** What is required **
Among the lines below, count those with "computer". Give only the number.

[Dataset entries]
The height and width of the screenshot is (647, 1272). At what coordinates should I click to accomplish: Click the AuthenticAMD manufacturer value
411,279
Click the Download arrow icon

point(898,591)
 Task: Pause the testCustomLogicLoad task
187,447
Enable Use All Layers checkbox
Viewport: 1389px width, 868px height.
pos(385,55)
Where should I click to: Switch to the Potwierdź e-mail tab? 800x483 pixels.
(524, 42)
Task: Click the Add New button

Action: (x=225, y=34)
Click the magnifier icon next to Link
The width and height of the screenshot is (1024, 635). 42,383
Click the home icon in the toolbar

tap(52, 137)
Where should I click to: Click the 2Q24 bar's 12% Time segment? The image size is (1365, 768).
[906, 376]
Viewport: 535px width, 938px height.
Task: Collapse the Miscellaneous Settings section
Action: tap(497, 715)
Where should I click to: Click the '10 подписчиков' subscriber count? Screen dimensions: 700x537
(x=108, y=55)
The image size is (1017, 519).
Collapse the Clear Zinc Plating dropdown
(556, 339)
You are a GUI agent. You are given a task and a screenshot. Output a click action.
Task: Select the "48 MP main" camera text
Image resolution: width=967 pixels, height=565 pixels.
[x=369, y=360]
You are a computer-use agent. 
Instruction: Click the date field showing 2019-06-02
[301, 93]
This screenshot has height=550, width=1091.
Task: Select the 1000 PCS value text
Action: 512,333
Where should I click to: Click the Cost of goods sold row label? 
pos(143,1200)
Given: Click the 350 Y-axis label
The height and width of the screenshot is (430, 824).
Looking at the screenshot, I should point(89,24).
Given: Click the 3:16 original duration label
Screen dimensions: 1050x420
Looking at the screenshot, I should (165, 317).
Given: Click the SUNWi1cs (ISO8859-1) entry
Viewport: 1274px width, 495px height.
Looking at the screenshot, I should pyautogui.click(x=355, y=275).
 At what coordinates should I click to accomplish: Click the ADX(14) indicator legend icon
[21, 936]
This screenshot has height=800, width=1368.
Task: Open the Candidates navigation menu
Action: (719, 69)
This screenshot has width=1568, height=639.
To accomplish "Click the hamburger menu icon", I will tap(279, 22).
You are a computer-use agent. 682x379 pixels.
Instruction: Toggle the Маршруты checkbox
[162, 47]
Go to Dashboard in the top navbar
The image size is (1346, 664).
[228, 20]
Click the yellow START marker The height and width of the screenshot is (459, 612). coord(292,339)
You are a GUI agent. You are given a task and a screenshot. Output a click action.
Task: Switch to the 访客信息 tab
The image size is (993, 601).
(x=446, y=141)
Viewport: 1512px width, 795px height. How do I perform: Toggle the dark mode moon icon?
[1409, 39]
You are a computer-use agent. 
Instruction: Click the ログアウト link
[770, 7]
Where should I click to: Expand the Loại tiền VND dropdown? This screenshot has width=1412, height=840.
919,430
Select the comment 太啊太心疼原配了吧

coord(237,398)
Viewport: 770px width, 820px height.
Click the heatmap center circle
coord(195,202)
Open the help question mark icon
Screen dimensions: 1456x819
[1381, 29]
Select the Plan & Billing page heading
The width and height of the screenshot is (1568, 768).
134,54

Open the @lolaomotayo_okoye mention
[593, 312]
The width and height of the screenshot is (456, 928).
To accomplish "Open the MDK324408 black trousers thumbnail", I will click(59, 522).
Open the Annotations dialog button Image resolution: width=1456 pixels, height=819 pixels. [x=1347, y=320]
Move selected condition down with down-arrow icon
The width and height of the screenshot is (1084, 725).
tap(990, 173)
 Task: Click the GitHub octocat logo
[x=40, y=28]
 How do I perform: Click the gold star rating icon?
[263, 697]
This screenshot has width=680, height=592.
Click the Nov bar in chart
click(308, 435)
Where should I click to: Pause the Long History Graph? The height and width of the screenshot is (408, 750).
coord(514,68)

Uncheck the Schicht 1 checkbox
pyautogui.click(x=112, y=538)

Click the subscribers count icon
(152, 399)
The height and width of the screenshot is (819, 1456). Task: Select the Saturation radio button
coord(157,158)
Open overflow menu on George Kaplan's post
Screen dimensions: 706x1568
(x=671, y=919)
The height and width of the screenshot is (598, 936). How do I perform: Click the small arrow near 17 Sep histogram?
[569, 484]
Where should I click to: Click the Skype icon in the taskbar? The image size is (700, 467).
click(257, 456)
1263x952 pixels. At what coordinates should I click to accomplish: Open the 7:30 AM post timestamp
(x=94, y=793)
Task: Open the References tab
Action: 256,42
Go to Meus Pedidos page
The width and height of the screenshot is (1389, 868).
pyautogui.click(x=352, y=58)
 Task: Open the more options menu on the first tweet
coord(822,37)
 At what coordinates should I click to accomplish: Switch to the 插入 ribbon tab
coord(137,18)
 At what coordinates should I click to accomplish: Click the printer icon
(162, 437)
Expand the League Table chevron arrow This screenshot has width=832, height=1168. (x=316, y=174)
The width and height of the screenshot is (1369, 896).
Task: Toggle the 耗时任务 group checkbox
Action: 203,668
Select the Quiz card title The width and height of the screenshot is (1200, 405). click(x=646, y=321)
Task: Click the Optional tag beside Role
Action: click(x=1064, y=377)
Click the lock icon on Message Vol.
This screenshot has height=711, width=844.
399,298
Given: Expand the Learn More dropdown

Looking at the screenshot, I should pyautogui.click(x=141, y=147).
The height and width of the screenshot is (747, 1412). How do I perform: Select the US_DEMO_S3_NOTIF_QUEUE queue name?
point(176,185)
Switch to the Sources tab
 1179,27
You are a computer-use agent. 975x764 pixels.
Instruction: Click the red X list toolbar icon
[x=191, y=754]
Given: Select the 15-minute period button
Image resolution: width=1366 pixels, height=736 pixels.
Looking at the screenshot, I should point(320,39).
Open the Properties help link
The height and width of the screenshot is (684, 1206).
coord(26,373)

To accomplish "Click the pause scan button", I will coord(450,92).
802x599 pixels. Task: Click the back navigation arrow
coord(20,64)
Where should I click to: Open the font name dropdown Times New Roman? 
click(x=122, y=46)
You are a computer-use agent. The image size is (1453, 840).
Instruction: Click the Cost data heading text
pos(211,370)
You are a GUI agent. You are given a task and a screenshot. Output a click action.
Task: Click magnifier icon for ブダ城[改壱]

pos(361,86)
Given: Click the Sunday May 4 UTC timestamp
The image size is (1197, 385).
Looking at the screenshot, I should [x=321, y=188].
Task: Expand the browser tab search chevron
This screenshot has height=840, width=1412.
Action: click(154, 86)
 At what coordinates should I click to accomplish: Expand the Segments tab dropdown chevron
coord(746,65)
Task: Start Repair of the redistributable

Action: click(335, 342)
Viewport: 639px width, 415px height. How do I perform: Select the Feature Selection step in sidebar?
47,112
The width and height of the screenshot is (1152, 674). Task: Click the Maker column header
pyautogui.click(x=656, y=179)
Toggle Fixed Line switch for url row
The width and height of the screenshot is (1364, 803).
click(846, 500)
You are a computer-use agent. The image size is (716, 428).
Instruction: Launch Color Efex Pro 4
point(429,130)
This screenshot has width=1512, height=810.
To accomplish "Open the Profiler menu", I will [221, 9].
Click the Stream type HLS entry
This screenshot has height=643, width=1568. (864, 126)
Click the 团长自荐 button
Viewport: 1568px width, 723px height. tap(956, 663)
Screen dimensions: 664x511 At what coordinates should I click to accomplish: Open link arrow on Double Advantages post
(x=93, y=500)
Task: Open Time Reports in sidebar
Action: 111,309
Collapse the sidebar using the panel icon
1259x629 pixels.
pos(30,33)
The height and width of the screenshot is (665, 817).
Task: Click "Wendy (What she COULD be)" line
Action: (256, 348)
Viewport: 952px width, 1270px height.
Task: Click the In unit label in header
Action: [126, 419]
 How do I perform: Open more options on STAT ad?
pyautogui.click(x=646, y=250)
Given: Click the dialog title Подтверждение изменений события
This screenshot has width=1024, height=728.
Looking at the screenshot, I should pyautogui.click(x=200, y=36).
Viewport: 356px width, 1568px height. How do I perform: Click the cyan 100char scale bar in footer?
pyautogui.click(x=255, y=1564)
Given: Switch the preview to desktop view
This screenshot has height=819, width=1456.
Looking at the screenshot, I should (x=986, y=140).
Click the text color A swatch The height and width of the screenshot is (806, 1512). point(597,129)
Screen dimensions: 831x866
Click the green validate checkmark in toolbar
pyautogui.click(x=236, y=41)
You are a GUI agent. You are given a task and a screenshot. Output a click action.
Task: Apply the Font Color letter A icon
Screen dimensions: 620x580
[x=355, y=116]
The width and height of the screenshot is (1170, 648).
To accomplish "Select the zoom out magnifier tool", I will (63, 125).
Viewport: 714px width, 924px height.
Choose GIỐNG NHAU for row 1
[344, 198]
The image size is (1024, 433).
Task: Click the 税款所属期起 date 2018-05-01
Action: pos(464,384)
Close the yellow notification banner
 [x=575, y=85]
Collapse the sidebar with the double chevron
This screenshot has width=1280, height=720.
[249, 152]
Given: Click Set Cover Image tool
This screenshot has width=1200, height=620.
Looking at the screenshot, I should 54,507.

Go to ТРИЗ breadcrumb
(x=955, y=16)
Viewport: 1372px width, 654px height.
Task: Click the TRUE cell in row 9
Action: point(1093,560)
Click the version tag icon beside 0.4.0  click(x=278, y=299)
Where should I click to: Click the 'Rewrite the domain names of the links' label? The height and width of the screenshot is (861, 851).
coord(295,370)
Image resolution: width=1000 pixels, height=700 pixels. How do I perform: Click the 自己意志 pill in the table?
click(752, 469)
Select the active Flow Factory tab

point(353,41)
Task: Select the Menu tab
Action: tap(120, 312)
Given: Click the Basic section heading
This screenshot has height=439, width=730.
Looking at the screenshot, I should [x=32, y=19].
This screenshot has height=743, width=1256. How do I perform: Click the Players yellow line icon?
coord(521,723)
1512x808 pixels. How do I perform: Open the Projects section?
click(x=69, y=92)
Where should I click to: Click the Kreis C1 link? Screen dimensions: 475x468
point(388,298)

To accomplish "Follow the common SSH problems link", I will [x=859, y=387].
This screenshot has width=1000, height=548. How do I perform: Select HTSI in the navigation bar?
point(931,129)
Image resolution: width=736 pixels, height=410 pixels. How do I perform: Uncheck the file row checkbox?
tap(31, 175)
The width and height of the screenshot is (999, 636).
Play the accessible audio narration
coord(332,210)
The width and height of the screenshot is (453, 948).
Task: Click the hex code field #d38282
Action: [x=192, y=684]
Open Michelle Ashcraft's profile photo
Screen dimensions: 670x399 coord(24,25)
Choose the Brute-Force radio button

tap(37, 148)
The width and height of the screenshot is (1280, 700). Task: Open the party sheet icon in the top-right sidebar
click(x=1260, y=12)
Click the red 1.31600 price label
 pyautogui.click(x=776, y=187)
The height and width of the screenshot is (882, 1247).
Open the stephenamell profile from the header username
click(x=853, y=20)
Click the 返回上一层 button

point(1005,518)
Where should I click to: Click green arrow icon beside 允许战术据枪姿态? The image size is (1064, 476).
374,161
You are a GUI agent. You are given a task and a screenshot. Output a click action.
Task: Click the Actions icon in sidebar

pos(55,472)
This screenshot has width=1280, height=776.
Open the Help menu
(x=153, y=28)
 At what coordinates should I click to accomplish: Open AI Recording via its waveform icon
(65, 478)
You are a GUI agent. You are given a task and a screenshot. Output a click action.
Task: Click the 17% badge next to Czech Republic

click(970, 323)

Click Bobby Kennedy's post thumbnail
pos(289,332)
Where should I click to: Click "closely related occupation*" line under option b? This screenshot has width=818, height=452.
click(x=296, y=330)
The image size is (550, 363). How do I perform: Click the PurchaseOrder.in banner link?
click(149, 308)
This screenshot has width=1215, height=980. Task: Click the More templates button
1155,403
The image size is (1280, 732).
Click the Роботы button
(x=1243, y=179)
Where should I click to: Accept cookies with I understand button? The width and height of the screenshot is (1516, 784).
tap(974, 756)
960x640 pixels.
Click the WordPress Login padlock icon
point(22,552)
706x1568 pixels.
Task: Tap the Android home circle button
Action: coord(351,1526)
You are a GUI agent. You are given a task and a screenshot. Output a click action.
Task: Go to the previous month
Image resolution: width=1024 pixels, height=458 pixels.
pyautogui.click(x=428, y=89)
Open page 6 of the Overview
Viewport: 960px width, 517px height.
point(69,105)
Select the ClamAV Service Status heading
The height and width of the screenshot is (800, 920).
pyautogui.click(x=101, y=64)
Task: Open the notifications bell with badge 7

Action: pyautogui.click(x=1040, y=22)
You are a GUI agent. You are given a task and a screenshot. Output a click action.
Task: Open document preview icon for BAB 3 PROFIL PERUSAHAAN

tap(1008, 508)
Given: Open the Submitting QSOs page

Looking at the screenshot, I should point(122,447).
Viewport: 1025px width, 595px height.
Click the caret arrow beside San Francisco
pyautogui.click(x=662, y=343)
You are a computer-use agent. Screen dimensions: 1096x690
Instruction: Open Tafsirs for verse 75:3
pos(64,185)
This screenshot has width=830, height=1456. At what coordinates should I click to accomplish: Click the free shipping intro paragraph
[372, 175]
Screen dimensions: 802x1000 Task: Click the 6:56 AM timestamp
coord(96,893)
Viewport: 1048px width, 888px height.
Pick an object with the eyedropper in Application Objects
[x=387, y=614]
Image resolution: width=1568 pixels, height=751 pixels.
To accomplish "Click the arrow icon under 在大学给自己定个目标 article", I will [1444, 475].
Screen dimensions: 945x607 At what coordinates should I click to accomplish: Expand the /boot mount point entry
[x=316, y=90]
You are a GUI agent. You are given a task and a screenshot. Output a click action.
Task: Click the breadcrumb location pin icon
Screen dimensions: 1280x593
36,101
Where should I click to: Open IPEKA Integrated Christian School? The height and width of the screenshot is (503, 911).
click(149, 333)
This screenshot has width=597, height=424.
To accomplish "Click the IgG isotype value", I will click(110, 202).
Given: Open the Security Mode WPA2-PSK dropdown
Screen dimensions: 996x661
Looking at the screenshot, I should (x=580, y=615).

** Solution for this problem **
7